- There is a substantial investment gap for achieving net-zero goals for the commercial real estate sector, with current annual green investments under $2 trillion, far below the needed $5-$7 trillion.
- As repurposers of older buildings and efficient space users, coworking spaces inherently support the “reduce, reuse, recycle” ethos, contributing to energy use reduction and the net-zero transition.
- Across various sectors, including coworking, there is a growing demand for “green skills”; however, coworking companies face capital constraints that inhibit their potential to further aid in the transition to a low-carbon economy.
Recent data published by Deloitte reveals that the global push towards net-zero emissions by 2050 requires an annual global investment of between US$5 trillion to $7 trillion in the energy sector. Currently, data shows investments are significantly lagging — with less than $2 trillion being funneled into green initiatives annually.
Commercial real estate is a major contributor to greenhouse gas emissions and must play its part in the transition to net zero. The shortfall identified by Deloitte presents unique opportunities for the CRE industry.
By investing into green financing strategies, the CRE sector can not only contribute to low-carbon goals, but also capitalize on the global transition to a low-carbon economy. How can the coworking sector play its part in the transition?
The green benefits of coworking spaces
The motto of the green movement is “reduce, reuse and recycle,” and I would argue that coworking is already in tune with this motto in several ways.
First, coworking operators are often to be found operating from older buildings, many of which are no longer Grade A, but where the skills and attention to detail of coworking companies enable these buildings to be repurposed to be suitable for 21st century clients.
The demolition of an older building and the subsequent construction of a new office building produces thousands of tons of CO2, so the reuse of such a building is an enormous saving.
Coworking operators pay attention to detail because in a service business, it is getting the details right that leads to sustainable profitability. This attention to detail makes these operators more efficient than conventional landlords in many respects, including energy efficiency and in efficient use of space amongst others, thus reducing the overall energy demand.
Where will the money come from?
Deloitte pointed out the investment gap between what green investment needs to reach net zero and what is currently being provided. It suggested that part of the problem was that green projects were perceived as being higher risk, and suggested that innovative financing solutions — such as de-risking tools and blended finance — are required to lower the costs associated with green projects.

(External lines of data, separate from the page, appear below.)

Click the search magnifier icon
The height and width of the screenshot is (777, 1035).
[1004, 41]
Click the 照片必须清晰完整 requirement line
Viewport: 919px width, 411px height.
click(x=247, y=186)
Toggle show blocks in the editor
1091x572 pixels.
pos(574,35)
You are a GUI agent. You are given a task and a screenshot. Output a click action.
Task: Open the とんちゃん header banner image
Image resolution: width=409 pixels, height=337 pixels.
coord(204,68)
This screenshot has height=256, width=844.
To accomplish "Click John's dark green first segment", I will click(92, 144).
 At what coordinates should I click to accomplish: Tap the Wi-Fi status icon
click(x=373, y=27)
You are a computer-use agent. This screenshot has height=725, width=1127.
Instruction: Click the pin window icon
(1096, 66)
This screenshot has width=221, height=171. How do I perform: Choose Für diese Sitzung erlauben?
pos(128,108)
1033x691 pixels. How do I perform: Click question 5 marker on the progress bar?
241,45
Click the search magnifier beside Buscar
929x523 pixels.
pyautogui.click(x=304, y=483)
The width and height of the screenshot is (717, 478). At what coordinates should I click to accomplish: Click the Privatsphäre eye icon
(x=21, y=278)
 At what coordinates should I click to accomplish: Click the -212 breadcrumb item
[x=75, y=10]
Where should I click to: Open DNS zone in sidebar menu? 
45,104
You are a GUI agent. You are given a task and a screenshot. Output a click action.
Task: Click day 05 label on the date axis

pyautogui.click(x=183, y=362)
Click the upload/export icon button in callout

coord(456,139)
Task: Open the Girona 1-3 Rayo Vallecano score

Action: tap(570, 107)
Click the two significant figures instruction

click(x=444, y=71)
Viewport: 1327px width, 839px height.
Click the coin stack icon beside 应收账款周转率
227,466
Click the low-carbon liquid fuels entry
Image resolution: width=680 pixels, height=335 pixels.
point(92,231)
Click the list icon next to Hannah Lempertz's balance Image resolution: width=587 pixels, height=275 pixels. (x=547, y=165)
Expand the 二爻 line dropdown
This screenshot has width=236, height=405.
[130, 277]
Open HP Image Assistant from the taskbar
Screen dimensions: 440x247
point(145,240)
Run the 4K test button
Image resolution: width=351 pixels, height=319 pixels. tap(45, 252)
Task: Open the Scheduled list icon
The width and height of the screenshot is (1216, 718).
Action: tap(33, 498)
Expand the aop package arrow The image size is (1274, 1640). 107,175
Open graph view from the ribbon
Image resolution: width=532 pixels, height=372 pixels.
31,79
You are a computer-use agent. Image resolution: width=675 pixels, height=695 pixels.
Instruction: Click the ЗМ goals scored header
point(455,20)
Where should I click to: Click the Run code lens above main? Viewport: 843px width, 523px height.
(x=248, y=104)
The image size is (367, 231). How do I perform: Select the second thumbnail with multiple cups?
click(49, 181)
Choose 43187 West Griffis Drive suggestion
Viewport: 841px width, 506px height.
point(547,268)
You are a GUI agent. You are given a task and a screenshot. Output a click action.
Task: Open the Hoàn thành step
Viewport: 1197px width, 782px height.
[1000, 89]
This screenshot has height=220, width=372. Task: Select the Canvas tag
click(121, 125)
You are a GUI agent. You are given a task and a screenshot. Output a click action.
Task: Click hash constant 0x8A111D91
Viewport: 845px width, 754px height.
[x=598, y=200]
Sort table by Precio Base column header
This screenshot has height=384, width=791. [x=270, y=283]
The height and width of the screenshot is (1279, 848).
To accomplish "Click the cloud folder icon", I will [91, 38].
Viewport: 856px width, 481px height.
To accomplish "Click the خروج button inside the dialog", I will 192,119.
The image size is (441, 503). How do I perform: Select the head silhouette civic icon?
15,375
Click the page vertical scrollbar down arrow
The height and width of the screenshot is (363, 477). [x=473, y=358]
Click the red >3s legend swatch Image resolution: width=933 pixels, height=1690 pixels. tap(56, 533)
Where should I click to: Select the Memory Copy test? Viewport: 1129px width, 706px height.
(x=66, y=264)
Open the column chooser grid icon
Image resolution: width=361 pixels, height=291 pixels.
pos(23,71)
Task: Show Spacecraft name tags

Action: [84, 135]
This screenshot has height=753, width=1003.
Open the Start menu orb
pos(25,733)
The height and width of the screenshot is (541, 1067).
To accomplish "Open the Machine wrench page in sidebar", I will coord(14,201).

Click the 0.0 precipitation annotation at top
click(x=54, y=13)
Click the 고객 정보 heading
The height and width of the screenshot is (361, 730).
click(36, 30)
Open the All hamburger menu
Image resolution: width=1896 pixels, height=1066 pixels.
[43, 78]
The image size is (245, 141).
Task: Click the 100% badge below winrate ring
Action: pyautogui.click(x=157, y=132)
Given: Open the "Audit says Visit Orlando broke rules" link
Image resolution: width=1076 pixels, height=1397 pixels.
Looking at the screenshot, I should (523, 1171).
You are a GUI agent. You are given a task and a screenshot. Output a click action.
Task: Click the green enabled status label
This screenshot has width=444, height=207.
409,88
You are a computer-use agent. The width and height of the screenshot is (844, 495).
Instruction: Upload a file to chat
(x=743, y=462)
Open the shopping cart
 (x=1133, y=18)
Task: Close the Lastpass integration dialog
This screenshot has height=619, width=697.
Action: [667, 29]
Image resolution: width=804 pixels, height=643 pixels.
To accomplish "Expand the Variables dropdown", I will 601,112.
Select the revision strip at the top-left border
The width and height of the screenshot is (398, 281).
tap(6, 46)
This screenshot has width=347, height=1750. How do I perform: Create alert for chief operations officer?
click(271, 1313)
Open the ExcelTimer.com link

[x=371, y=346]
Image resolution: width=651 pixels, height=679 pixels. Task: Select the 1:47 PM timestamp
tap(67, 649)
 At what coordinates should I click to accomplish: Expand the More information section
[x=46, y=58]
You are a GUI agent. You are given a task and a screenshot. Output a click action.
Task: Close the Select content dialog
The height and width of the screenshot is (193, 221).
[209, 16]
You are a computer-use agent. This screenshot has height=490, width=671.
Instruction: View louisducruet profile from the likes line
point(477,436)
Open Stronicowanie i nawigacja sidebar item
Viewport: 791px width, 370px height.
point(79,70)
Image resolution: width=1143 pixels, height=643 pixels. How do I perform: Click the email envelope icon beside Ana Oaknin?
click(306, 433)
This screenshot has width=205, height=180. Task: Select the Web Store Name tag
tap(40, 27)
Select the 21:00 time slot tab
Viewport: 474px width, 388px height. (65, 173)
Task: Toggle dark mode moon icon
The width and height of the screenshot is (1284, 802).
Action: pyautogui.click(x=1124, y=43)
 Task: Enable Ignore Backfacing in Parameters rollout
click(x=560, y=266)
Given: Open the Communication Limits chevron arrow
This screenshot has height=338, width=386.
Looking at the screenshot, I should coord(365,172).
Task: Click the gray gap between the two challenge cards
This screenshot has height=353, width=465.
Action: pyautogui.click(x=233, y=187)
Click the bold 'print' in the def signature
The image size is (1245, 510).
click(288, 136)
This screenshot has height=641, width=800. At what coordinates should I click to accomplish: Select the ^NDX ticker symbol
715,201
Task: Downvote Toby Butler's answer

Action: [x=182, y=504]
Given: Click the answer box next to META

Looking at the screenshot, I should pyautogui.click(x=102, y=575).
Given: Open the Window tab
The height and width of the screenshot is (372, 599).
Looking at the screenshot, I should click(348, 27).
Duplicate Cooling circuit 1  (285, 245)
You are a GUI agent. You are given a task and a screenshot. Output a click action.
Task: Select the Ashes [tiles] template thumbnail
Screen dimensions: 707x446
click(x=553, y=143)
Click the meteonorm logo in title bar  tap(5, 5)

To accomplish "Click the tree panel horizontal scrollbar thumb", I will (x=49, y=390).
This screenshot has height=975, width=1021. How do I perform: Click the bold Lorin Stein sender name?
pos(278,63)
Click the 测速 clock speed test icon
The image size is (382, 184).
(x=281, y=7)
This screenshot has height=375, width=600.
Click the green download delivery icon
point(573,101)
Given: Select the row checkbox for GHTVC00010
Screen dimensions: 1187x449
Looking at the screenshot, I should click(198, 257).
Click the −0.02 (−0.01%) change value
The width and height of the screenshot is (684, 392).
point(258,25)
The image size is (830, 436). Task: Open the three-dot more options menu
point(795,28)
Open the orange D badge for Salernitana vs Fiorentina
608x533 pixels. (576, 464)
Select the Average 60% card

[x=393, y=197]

The report projected that these kinds of strategies “could save the U.S. $50 trillion globally through 2050.”
Governments have a role to play in making this green investment a reality. By reducing financial barriers, policy makers can also spur more investments into sustainable building projects and renovations that align with broader environmental targets.
For example, in the six months leading up to September 2023, investors in London set a record rate of breaking ground on 43 new construction projects in the city — focused specifically on upgrading older buildings to meet rising environmental standards and changing customer demands.
They did so because the environmental standards will become mandatory in a few years’ time.
A 2023 survey published by LinkedIn also shows how “green skills” are becoming more in demand among certain jobs in the global workforce. LinkedIn’s data reveals that workers with at least one green skill have a hiring rate that is 29% higher than the workforce average.
This trend isn’t limited to traditionally green industries, either. Even in the financial sector, where only 6.8% of workers are reported to have green skills, there’s a noticeable demand.
Coworking companies are well known for their high standards of staff training, which is an essential component of their success, and training in green skills regularly features in their training programs and is strongly encouraged by the flexible space trade associations.
Although the coworking industry is well placed to assist in the transition to net zero, it also suffers from the lack of investment capital that is holding back green investment generally.
With one or two exceptions, coworking companies are not well capitalized and lack deep pocketed shareholders, who could fund the expansion of efficient, flexible workspaces. There has long been an attractive investment opportunity for a private equity real estate investor to make a strategic investment in coworking, and that investment case only becomes more compelling when the green transition is factored in.
As buildings account for a significant portion of global carbon emissions, the CRE sector’s move towards sustainability could serve as both a market driver and compliance may be required in the future in many markets.
For commercial real estate investors and developers, this represents not just a mandate for change, but a lucrative frontier open with new opportunities for growth and profit.